Stored data entries
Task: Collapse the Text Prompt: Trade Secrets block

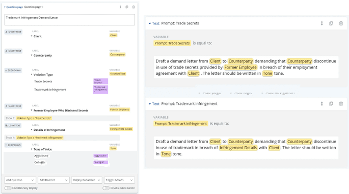Action: tap(150, 23)
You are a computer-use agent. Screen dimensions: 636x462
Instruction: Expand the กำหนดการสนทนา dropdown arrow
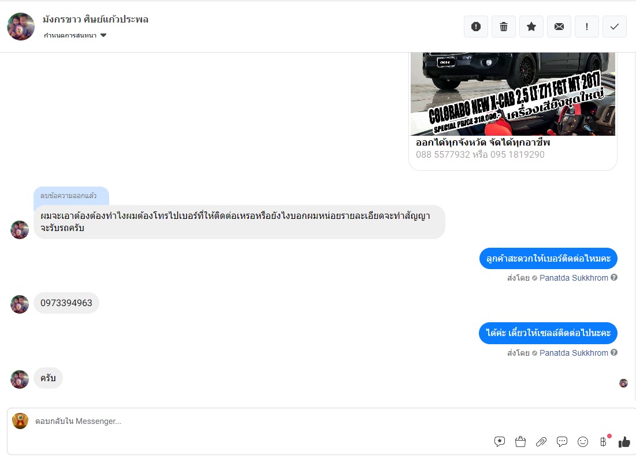click(103, 35)
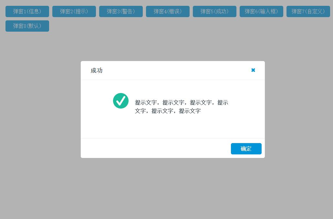Trigger the 弹窗3(警告) warning popup
The width and height of the screenshot is (333, 219).
coord(121,11)
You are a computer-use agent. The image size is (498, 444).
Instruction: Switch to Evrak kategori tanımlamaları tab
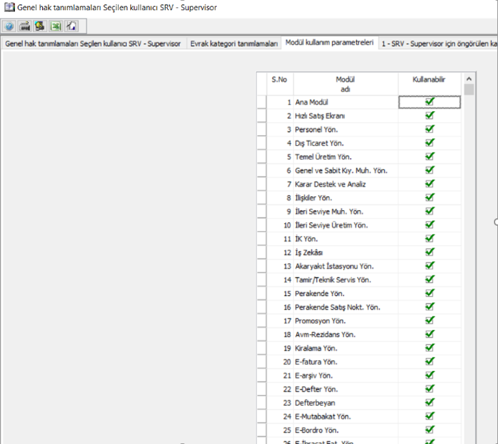(x=234, y=44)
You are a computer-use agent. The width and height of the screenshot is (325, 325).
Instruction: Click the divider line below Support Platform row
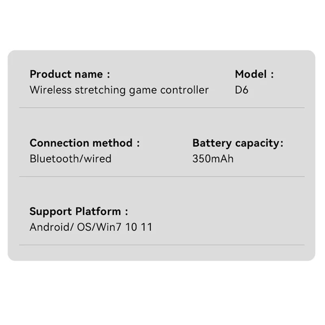pyautogui.click(x=162, y=245)
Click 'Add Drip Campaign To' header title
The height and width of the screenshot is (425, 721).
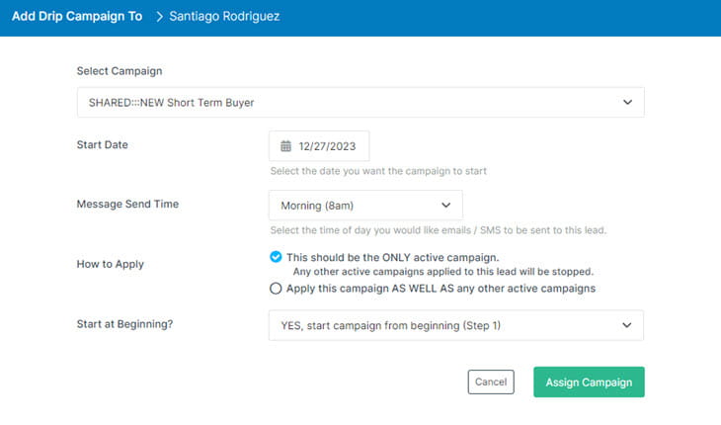(77, 17)
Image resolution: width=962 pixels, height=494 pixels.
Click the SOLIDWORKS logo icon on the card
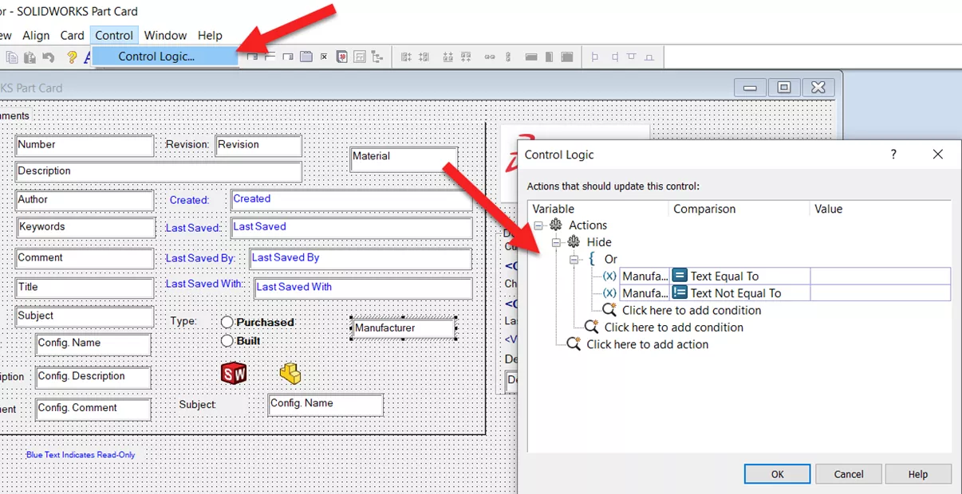(233, 372)
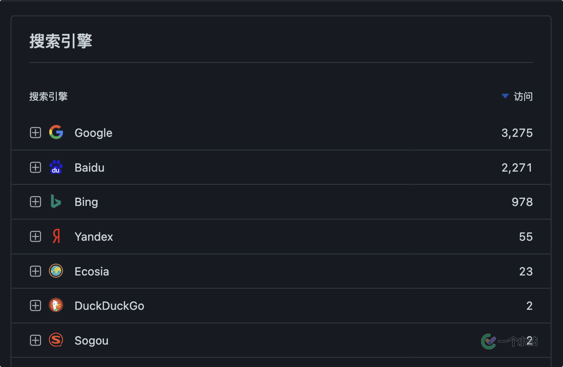Expand the Google row
The height and width of the screenshot is (367, 563).
35,132
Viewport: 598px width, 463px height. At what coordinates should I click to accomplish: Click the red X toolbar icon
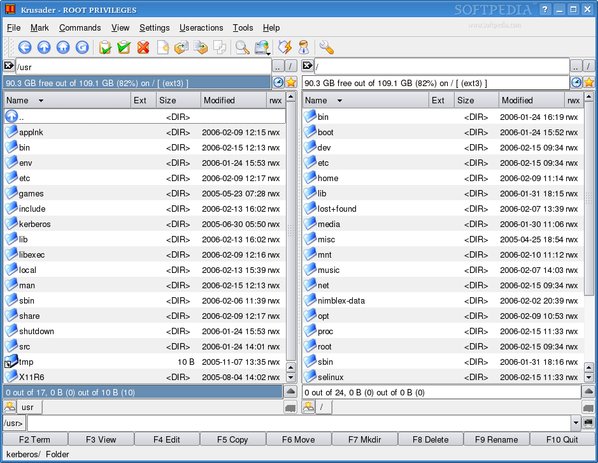point(143,47)
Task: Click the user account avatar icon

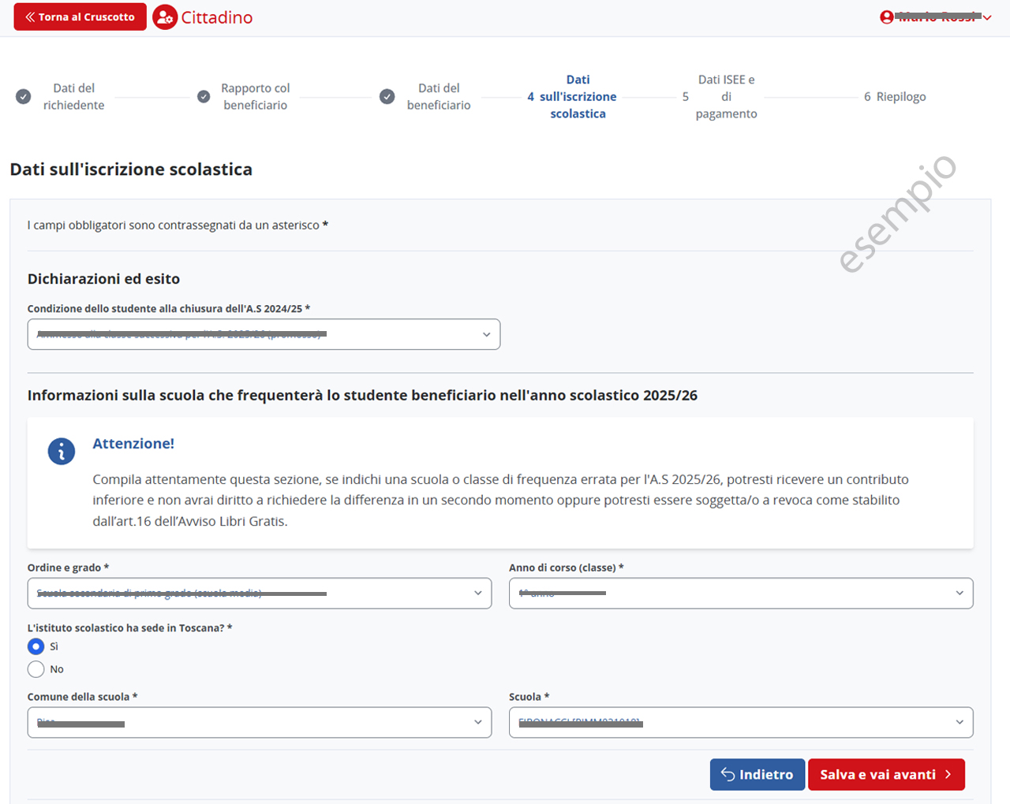Action: 887,17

### What this task involves
How many of the lines above include "computer"? Only the number should be given.

### Result
3